Beautiful Oaks Doomed on Memorial Park Golf Course?

Are Big Trees Part of Massive Tree Felling Project in Public Park?

 

March 21, 2019

Updated March 24 and 28, 2019

Updated April 3, 2019: The trees are to be saved. The Parks Department finally responded with an email Wednesday morning, April 3. “In response to your question, the fencing is to protect the trees and not cut them down,” wrote Estella Espinosa, communications manager for the Houston Parks and Recreation Department.

Strolling along Memorial Drive past the fence obscuring the secret remodel of the public golf course in Houston’s Memorial Park, we noticed these lovely old oaks tagged with ties and surrounded by plastic fencing. We were alarmed. Hundreds of other trees, including mature oaks and pines, are marked for felling with plastic ribbons all over the 1500-acre park, which has already lost innumerable trees as the $200-300 million Master Plan is bulldozed into place. But these trees were on the golf course. Could it be they were marked for preservation? Other trees already have been felled as part of the controversial $13.5 million “upgrade” of the popular course into a PGA Tour tournament-level course.

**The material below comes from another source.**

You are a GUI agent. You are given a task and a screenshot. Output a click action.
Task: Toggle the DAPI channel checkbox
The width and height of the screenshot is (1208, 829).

Oaks marked for preservation or removal on golf course being remodeled in Houston’s Memorial Park? Photo March 18, 2019

Hundreds of trees all over the 1500-acre semi-forested park already have been felled or marked for removal as part of major landscaping plan. Photo March 18, 2019

 

 

 

 

 

 

 

 

 

 

 

Waiting for An Answer

We’ve contacted the Memorial Park Conservancy, the private nonprofit that raises funds and manages the park for the benefit of the people of Houston. We’ll have an answer soon, we hope.

Update: Representatives of the Conservancy have responded that the renovation of the golf course for PGA Tour tournaments is the responsibility of the City of Houston Parks and Recreation Department and that we should ask HPARD about the trees. So we sent an email about the trees to HPARD Director Steve Wright late on Thursday, March 21, and we are waiting for a reply.

Update March 28: Still no word from the Houston Parks Department. Looking like the trees are doomed.

SC

 

6 thoughts on “Beautiful Oaks Doomed on Memorial Park Golf Course?”

  1. Liz says:

    I’m truly hoping these are marked to SAVE! Too many trees lost during Hurricanes and trees are so important for the environment.

  2. I hope these trees will stay. There is absolutely no reason to spend money to remove these trees. Please follow the article in the Houston Chronicle today, “Scale Back Plans for Development of Memorial Park”.

    1. Yes, we hope the trees will stay too. Let the Memorial Park Conservancy and your City Council representative know what you think. Thank you for recommending the editorial by our founding board president, Frank Smith.

  3. Coby DuBose says:

    It’s cute how you put quotation marks around the word upgrade when discussing the golf course.

    Houston convinced Tom Doak, inarguably the greatest golf course architect of this era, to use his talent on this property. The course will be more playable, more dramatic, prettier, and flatly better after he’s done with it. When you disregard that by pretending his work is not serious, you make yourself look like a fool.

    1. We do not question the talent of Mr. Doak. The Memorial Park golf course was already one of the finest and most successful municipal golf courses in the country. We question whether the changes to the landscaping and use of the course, holding regular PGA Tour tournaments there, will result in a benefit and better experience for the majority of the Houstonians who use the course as well as the rest of the park.